Spring is here and that means it’s time to give your house a good cleaning and throw away all the clutter you’ve accumulated over the past year. But how do you know if you’re getting rid of the right things at the right time, or are cleaning your remaining possessions properly?
It can sometimes be a tough call, and sometimes you may not even know that some of the items you have in your home do — in fact — have expiry dates. And by not changing them every so often, you leave you and your home open to buildups of bacteria, fungi and other pathogens, all of which have the potential to make you sick.
From your kitchen to your bedroom, here are the nine household items you need to throw away or clean, and when, according to Canadian microbiologist Jason Tetro.
According to Tetro, your toothbrush should be changed every month.
“Toothbrushes are a haven for microbes,” he says. “The longer you use it, the less efficient it becomes at removing, and instead depositing [bacteria back into your mouth].”
This bacteria, he says, can cause bad breath. And if you don’t put the lid down on your toilet and flush, you risk potential growth of fecal coliforms as well.
2. Bath towels
“Bath towels you want to be washing on a regular basis – usually every two weeks,” Tetro advises. “But you probably want to change them about once a year.”
What ends up happening, he says, is that you end up losing the piles that allow you to dry and they become less effective.
“What happens, as well, is bacteria, like on your body and maybe fungi that can cause dandruff and dermatitis, could potentially get in there,” Tetro says. “And if you’re not washing with very hot water, they may tend to grow and potentially re-infect you when you’re drying off.”
3. Water filters
Water filters, like those found in Brita products, need to be changed every three months, Tetro says.
“They are great for removing contaminants but they’re not great for killing bugs,” he says. “So bacteria that are coming from the water supply can actually grow in the Brita filter.”
Tetro explains that in some distribution systems, there are “opportunistic pathogens,” and if they are allowed to grow, then there’s a significant likelihood that you may end up with gastrointestinal problems.
4. Kitchen sponge
“Kitchen sponges are the germiest item in the home,” Tetro says. “You can normally clean it on a regular basis by keeping it damp and microwaving it for two minutes. But over time, the efficiency of the sponge to be able to clean goes down. So instead of just being able to clean, you may also be depositing much like the toothbrush.”
What you’ll want to do, he says, is get a new sponge every month.
5. Plastic containers
Changing your plastic containers comes down to it being more about chemical safety than fighting microbes, Tetro says.
“The plastic themselves can come off,” he explains. “So the idea of microplastics and other particles from the containers getting into your food and then getting into you, obviously is not a good thing.”
So if you’re just using these containers about once a week, Tetro says change them every six months. If you’re using them every day, then you’ll want to change them once every season.
People don’t realize that disinfectants have a shelf life, Tetro says.
Often in healthcare, the shelf life of cleaning products is about one month due to being high level and acting.
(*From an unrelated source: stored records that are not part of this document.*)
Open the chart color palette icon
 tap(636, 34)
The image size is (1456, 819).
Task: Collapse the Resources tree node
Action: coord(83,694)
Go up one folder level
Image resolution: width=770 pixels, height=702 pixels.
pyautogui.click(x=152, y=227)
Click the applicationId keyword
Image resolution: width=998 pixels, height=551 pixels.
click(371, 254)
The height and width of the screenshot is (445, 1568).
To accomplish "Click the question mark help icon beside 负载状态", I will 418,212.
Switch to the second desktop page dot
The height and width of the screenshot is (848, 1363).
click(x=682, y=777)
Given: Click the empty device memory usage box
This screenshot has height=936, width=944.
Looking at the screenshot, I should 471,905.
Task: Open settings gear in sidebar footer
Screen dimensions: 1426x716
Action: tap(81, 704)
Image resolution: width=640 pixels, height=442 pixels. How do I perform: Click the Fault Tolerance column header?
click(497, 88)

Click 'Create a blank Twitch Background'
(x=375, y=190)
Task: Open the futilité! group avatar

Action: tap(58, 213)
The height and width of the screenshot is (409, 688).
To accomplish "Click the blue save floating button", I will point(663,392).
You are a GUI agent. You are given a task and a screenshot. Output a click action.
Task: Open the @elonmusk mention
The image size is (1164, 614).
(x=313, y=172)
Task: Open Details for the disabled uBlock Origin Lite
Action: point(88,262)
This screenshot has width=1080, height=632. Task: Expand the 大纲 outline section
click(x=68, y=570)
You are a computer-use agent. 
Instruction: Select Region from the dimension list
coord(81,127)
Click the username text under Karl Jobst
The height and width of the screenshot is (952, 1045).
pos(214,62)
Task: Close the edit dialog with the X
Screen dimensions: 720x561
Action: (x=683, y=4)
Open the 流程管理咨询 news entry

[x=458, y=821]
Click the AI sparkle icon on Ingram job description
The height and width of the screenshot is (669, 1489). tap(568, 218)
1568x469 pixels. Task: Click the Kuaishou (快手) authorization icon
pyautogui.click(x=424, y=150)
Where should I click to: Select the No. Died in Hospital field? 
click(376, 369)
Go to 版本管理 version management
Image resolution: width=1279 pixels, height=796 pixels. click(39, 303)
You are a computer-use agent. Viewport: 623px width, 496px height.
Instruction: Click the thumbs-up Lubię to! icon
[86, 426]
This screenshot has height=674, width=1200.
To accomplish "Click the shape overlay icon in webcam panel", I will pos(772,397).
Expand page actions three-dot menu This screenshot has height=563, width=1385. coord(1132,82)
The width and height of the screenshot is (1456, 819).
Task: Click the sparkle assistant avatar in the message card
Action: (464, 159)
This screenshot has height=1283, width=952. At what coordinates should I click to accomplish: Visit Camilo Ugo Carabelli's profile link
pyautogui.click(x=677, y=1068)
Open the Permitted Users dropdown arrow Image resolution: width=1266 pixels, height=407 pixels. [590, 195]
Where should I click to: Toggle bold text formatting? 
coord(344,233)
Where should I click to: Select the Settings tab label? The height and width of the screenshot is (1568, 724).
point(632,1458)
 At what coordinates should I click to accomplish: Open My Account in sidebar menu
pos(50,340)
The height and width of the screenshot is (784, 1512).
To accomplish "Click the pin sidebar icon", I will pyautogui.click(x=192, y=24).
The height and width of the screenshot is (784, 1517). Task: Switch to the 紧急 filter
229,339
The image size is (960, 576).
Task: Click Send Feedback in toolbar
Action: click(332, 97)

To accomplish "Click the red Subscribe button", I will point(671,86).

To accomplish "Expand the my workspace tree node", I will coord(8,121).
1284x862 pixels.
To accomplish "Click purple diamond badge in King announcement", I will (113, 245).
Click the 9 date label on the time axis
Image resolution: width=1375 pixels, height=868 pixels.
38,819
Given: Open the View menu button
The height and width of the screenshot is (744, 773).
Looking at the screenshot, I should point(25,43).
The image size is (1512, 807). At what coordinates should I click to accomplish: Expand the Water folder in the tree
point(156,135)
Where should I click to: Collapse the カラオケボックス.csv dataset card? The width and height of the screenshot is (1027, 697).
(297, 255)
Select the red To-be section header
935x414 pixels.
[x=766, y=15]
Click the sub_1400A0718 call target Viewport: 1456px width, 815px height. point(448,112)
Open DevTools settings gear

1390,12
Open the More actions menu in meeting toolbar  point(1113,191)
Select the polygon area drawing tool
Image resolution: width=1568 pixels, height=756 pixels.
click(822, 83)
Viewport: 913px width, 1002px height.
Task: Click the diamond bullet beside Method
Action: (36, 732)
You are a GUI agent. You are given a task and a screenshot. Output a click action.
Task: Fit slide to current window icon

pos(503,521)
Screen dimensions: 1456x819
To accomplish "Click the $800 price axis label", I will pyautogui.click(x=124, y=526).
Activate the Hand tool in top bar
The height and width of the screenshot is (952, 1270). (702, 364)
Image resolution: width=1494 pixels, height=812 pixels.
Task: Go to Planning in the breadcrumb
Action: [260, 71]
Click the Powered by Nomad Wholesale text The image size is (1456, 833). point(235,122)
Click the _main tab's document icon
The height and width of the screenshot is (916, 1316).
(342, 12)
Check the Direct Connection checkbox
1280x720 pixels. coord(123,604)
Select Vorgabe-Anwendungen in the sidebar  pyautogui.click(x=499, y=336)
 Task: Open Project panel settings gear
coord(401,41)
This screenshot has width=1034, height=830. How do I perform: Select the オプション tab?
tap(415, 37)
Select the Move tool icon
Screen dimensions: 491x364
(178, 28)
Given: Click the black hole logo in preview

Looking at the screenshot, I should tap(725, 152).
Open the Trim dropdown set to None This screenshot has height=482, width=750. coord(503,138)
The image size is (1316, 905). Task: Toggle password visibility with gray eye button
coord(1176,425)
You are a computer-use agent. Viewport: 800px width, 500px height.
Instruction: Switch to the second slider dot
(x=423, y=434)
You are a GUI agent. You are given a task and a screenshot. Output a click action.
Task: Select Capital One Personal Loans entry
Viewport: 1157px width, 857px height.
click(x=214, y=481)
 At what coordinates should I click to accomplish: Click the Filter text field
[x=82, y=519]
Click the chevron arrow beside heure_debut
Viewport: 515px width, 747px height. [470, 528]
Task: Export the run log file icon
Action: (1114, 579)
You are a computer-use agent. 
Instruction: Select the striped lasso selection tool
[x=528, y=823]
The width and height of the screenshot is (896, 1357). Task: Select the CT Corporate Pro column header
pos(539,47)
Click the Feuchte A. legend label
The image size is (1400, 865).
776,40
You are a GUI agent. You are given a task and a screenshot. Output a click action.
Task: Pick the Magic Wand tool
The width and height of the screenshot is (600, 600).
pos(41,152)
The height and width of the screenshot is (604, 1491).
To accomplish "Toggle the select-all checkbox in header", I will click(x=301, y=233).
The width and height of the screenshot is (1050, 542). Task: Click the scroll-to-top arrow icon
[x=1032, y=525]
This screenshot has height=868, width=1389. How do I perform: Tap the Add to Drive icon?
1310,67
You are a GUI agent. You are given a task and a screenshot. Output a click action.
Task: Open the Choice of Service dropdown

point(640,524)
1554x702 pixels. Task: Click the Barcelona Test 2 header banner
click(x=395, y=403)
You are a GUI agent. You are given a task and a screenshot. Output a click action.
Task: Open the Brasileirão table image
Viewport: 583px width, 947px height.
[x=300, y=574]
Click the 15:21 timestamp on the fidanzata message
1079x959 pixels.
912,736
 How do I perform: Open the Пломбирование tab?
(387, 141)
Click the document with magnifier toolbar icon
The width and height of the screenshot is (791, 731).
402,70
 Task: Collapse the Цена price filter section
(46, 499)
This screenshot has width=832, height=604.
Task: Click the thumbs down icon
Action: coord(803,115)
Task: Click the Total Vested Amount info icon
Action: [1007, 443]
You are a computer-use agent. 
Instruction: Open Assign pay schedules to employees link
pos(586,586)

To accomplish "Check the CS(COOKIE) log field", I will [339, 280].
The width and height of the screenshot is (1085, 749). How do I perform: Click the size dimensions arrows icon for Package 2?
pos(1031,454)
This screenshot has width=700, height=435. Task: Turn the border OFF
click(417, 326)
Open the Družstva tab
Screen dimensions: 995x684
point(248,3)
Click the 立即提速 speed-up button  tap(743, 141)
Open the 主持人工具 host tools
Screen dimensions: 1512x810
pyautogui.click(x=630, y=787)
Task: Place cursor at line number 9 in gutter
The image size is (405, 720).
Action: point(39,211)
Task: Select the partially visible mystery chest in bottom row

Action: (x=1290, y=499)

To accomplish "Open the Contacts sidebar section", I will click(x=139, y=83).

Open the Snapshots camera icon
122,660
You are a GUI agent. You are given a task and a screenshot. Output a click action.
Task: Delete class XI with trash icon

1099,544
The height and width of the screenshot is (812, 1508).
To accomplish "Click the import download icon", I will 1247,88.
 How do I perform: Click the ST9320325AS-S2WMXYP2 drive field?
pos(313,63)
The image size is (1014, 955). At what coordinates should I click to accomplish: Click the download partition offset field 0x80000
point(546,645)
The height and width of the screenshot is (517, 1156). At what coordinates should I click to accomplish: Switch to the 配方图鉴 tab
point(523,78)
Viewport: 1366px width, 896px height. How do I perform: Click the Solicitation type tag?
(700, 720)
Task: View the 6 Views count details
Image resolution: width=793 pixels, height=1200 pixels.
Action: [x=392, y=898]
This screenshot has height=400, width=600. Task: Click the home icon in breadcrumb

For the home, however, you can get away with three months.
“Of course you should be cleaning often enough that your cleaning products wouldn’t actually last you three months,” he says. “But that’s just me.”
7. Mattress cover
“Most people think that when they sweat when they’re sleeping that it goes into the sheet – and it does, but it usually goes below the sheet and so we have mattress covers that will help protect the mattress,” Tetro says. “So eventually a mattress cover is going to become contaminated with microbes.”
Now, he adds, you can wash the mattress cover once every three months. However, over time, it’s going to lose its ability to hold on to the pathogens and they will eventually get into the mattress. So change your mattress cover every year, Tetro says.
Pillows, Tetro says, are like kitchen sponges in the sense that they love to hold in all sorts of fungi, bacteria and mites.
The general rule is that if you can wash it, then wash it every three months. But if you can’t, Tetro says to replace your pillows every six months to a year.
If you’re wearing socks with your slippers, then Tetro says there’s nothing to worry about.
But if you wear your slippers barefoot, then that’s when your slippers will need to be thrown out at a certain point.
“All the lovely bugs that are in your feet are going to get into the slipper,” Tetro explains. “And because it’ll be warm and moist as a result of the sweating of the feet, [the bugs] are going to grow.”
This will cause your feet to smell. And since there’s potential for fungi to grow, this could potentially lead to infections.
If you’re able to wash your slippers, Tetro says to do that once a month. If not, then replace them every six months.